El telón de fondo de todas estas medidas gubernamentales es enfrentar la crisis del coronavirus y rescatar una economía que, del estancamiento de 2019, está pasando a ritmo acelerado a una profunda recesión. Con todo, la estrategia del gobierno no abdica del principio enunciado en los Pre-Criterios: “conseguir un balance entre la necesidad de apoyar e impulsar la economía y la disciplina fiscal”. Lograr lo anterior presupone dos instrumentos básicos, según aquél documento: a) generar ahorros presupuestales; b) privilegiar como fuente de financiamiento el uso de activos financieros. No se podrá decir que las medidas anunciadas no han sido congruentes con ello, las seis son una mezcla de esos dos instrumentos básicos.

Pero también, en esas seis medidas se contienen, expresa o implícitamente, prioridades gubernamentales: qué se quiere impulsar, o por lo menos no dejar caer, en esta coyuntura crítica. Sorprende que entre aquellas prioridades, las 81 o las 38, no se contengan las que se derivan de la trascendental reforma del Artículo 3º Constitucional, relacionado con la obligatoriedad-gratuidad de la educación superior, ni las relativas a la Ley General de Educación en torno a financiamiento.

Por lo que toca al primer tema, la Reforma Constitucional al artículo 3º acarreó cambios significativos para todo el sector. En el nivel superior, esto significa, en lo que atañe a obligatoriedad y gratuidad, un camino de dos vías: obligatoriedad para el Estado mexicano, incluidas las universidades autónomas, y derechos para que la población reciba los servicios (principalmente formación) que de ahí se desprenden sin pago alguno. En esos términos: “El Estado impulsará y garantizará . . . la educación superior. . . (que) además de obligatoria, será universal, inclusiva, pública, gratuita y laica”.

Específicamente para la educación superior, esta obligación quedó fijada en el transitorio décimo quinto del propio artículo 3º. Ahí se expresa que para dar cumplimiento al principio de obligatoriedad, se requerirá de los recursos de la federación, estados y municipios, así como que, adicionalmente, se establecerá un Fondo Federal Especial que asegure a largo plazo dichos recursos.

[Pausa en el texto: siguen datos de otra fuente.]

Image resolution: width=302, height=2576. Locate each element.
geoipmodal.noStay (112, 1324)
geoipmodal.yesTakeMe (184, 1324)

No haber considerado la obligatoriedad-gratuidad de la educación superior entre los 38 programas prioritarios indica una transgresión al propio mandato constitucional. He aquí una tarea para el Congreso de la Unión al considerar la Iniciativa de adición a la Ley de Presupuesto, misma que se discutirá el próximo día 5. El tema continuará.